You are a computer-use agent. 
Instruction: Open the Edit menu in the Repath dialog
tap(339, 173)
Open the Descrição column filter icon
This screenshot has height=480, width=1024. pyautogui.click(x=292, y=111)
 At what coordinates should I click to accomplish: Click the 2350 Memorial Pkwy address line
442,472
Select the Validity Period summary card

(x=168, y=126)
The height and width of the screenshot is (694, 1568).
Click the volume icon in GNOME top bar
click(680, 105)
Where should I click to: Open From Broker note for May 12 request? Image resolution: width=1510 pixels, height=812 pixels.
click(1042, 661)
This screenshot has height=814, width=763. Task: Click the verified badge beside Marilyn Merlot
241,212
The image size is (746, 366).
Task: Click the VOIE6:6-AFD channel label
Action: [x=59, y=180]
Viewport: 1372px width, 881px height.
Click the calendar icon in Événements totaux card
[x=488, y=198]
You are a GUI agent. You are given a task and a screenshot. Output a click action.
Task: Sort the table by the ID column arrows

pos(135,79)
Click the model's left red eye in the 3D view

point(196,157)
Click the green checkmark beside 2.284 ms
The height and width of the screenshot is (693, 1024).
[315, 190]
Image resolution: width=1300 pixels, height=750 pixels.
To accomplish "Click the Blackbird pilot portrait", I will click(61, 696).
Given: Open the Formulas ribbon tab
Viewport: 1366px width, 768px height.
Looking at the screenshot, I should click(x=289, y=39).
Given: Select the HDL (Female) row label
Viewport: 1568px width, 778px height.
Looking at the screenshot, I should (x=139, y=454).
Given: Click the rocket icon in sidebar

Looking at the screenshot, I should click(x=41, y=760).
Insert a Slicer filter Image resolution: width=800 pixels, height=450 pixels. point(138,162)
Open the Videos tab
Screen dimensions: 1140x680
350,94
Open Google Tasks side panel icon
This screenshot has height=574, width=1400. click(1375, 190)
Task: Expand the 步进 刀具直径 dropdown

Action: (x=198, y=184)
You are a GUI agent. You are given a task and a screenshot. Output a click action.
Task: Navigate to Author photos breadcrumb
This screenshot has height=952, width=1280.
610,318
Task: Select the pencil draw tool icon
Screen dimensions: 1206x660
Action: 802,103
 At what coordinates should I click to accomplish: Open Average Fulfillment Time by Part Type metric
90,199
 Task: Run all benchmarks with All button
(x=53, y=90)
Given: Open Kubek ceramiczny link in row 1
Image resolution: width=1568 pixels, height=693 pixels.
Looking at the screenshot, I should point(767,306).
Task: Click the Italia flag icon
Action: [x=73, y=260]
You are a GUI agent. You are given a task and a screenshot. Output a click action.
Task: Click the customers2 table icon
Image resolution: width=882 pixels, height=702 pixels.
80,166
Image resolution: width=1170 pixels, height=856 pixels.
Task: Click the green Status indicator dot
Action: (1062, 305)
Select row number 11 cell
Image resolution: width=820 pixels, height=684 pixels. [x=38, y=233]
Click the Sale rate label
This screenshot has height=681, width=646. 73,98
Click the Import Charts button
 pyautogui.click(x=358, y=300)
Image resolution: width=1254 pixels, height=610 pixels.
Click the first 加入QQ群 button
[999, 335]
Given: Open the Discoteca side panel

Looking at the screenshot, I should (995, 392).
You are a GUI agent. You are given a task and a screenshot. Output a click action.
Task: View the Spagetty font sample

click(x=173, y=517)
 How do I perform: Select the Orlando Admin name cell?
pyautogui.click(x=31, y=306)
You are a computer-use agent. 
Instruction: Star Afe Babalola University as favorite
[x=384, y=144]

= = = =

What you have to do: Beginning with the opening line and ending with the final one, transcribe the material exactly.

Solution to the exercise:
You are a computer-use agent. 
Instruction: Open the Edit menu in the Repath dialog
tap(339, 173)
Open the Descrição column filter icon
This screenshot has height=480, width=1024. pyautogui.click(x=292, y=111)
 At what coordinates should I click to accomplish: Click the 2350 Memorial Pkwy address line
442,472
Select the Validity Period summary card

(x=168, y=126)
The height and width of the screenshot is (694, 1568).
Click the volume icon in GNOME top bar
click(680, 105)
Where should I click to: Open From Broker note for May 12 request? Image resolution: width=1510 pixels, height=812 pixels.
click(1042, 661)
This screenshot has height=814, width=763. Task: Click the verified badge beside Marilyn Merlot
241,212
The image size is (746, 366).
Task: Click the VOIE6:6-AFD channel label
Action: [x=59, y=180]
Viewport: 1372px width, 881px height.
Click the calendar icon in Événements totaux card
[x=488, y=198]
You are a GUI agent. You are given a task and a screenshot. Output a click action.
Task: Sort the table by the ID column arrows

pos(135,79)
Click the model's left red eye in the 3D view

point(196,157)
Click the green checkmark beside 2.284 ms
The height and width of the screenshot is (693, 1024).
[315, 190]
Image resolution: width=1300 pixels, height=750 pixels.
To accomplish "Click the Blackbird pilot portrait", I will click(61, 696).
Given: Open the Formulas ribbon tab
Viewport: 1366px width, 768px height.
Looking at the screenshot, I should click(x=289, y=39).
Given: Select the HDL (Female) row label
Viewport: 1568px width, 778px height.
Looking at the screenshot, I should (x=139, y=454).
Given: Click the rocket icon in sidebar

Looking at the screenshot, I should click(x=41, y=760).
Insert a Slicer filter Image resolution: width=800 pixels, height=450 pixels. point(138,162)
Open the Videos tab
Screen dimensions: 1140x680
350,94
Open Google Tasks side panel icon
This screenshot has height=574, width=1400. click(1375, 190)
Task: Expand the 步进 刀具直径 dropdown

Action: (x=198, y=184)
You are a GUI agent. You are given a task and a screenshot. Output a click action.
Task: Navigate to Author photos breadcrumb
This screenshot has height=952, width=1280.
610,318
Task: Select the pencil draw tool icon
Screen dimensions: 1206x660
Action: 802,103
 At what coordinates should I click to accomplish: Open Average Fulfillment Time by Part Type metric
90,199
 Task: Run all benchmarks with All button
(x=53, y=90)
Given: Open Kubek ceramiczny link in row 1
Image resolution: width=1568 pixels, height=693 pixels.
Looking at the screenshot, I should point(767,306).
Task: Click the Italia flag icon
Action: [x=73, y=260]
You are a GUI agent. You are given a task and a screenshot. Output a click action.
Task: Click the customers2 table icon
Image resolution: width=882 pixels, height=702 pixels.
80,166
Image resolution: width=1170 pixels, height=856 pixels.
Task: Click the green Status indicator dot
Action: (1062, 305)
Select row number 11 cell
Image resolution: width=820 pixels, height=684 pixels. [x=38, y=233]
Click the Sale rate label
This screenshot has height=681, width=646. 73,98
Click the Import Charts button
 pyautogui.click(x=358, y=300)
Image resolution: width=1254 pixels, height=610 pixels.
Click the first 加入QQ群 button
[999, 335]
Given: Open the Discoteca side panel

Looking at the screenshot, I should (995, 392).
You are a GUI agent. You are given a task and a screenshot. Output a click action.
Task: View the Spagetty font sample

click(x=173, y=517)
 How do I perform: Select the Orlando Admin name cell?
pyautogui.click(x=31, y=306)
You are a computer-use agent. 
Instruction: Star Afe Babalola University as favorite
[x=384, y=144]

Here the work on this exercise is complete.